Den Publikumspreis des Siegessäule-Magazins erhielt „Postcard to Daddy“, eine Dokumentation des Berliners Michael Stock über seinen am eigenen Leib erfahrenen sexuellen Missbrauch durch den Vater. Wieland Speck, der Direktor der Panorama-Sektion, erklärte, „Postcard to Daddy“ sei der erste Film, der mit dem Tabuthema Kindesmissbrauch „authentisch und unverlogen“ umgehe.

So weit, so erfreulich. Nur geriet die Gala – diesmal am Gleisdreieck in den Hallen von „Station Berlin“ – wie schon in den letzten Jahren zum entertainerischen Trauerspiel. Es fing bereits mit der Moderation an: Weil die Gala einen Abend später auf Arte übertragen wurde, führte wieder einmal die rundum unmögliche Arte-Conférencière Annette Gerlach durch den Abend. Sie überfuhr die Preisträger auf der Bühne mit platten Scherzen und demonstrativer Kumpelhaftigkeit, den Teddy nannte sie wahlweise „Deddy“ oder „Tetty“. Auch der Auftritt der Ton Steine Scherben zu Ehren Rio Reisers, der in diesem Jahr 60 geworden wäre, war ein Desaster. Nicht nur trugen die verbliebenen Scherben-Mitglieder zu „Halt dich an deiner Liebe fest“ militärische Husarenjacken, als wollten sie plötzlich die Sgt. Pepper’s Band sein, auch die Wahl des Ich+Ich-Sängers Adel Tawil als Reiser-Ersatz war ein böser Fehlgriff. Claudia Roth fühlte sich trotzdem zu Standing Ovations hingerissen.
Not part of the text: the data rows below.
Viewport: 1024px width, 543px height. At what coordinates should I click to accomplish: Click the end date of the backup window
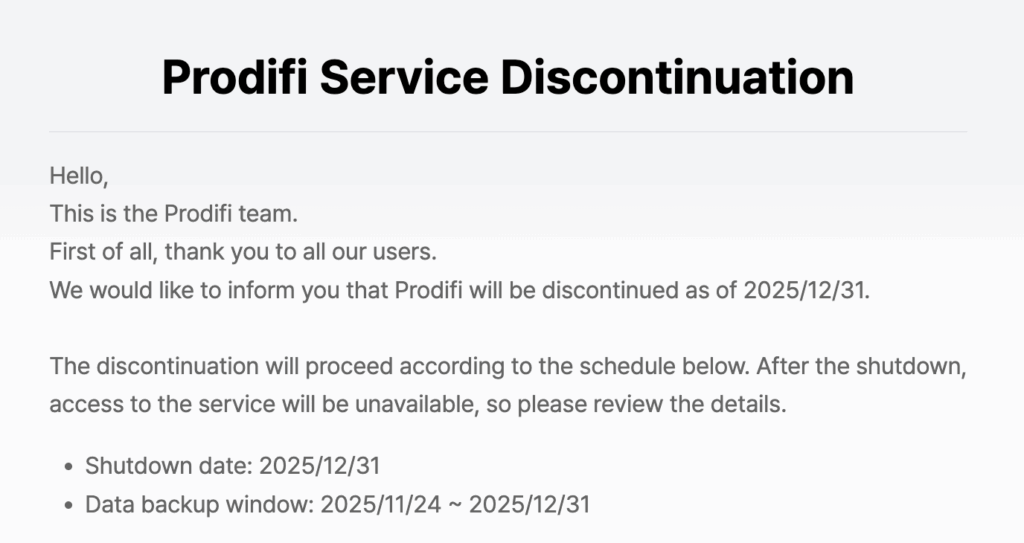[529, 504]
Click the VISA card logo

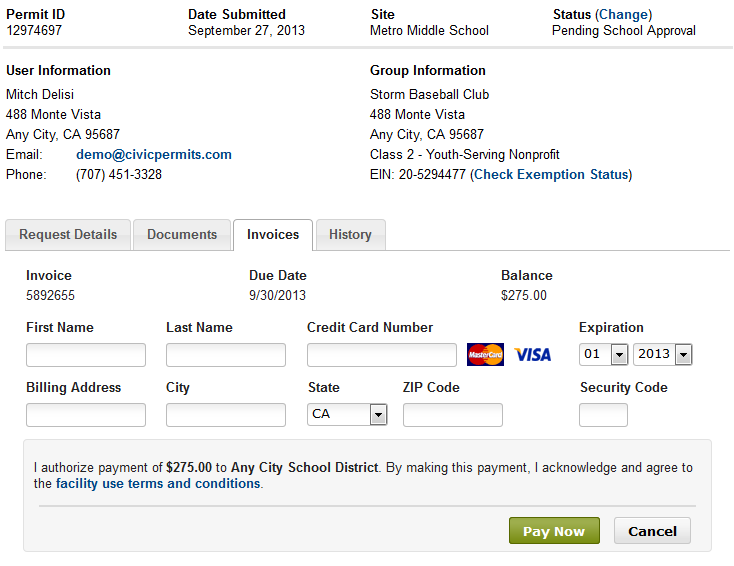coord(533,355)
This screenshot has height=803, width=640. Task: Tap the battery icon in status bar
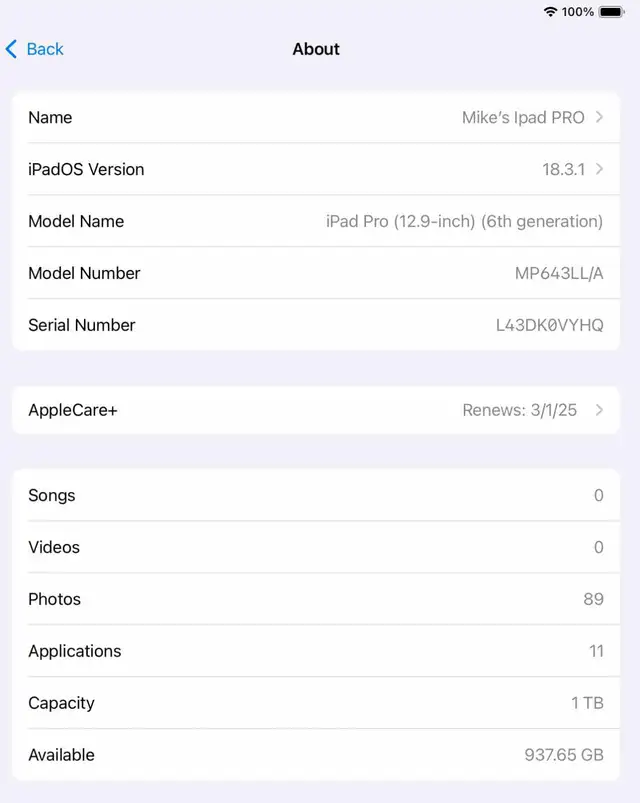tap(612, 11)
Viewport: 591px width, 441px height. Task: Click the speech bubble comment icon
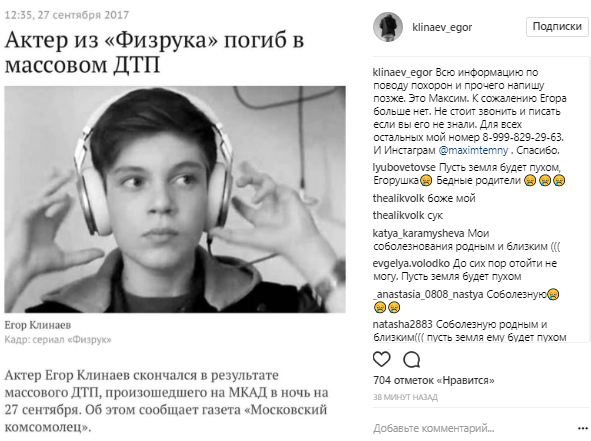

Klaus Wowereit benutzte in seiner Grußansprache dann konsequent die veraltete Terminologie „schwul-lesbisch“ statt „queer“, blendete also die vielfältigen weiteren durch den Teddy repräsentierten Trans-, Bi- und Poly-Identitäten aus. Immerhin lieferte er damit dem anschließend mit dem Special-Teddy für sein Lebenswerk geehrten Werner Schroeter die Steilvorlage: In seiner ergreifenden Dankesrede wies Schroeter darauf hin, wie erfreulich es sei, dass der Teddy-Preis, inzwischen zum 24. Mal vergeben, heute so vieles mehr umfasse als nur „Schwules“ und „Lesbisches“. Es folgte ein poetischer Appell des Regisseurs, sich mit dem Erreichten nicht zufriedenzugeben und nicht den Blick für gesellschaftliche Zusammenhänge zu verlieren.

Was er damit sagen wollte, war wohl klar – nur war es vielleicht noch etwas zu elegant formuliert. Der größte Jubel des Abends jedenfalls schallte durch die lange Halle, als einer der Arte-Kameramänner im Publikum auf Rosa von Praunheims fußballrasengrünes Jackett zoomte und die Botschaft des blau-gelben Buttons an dessen Revers über die großen Leinwände flimmerte: „Gays against Guido“.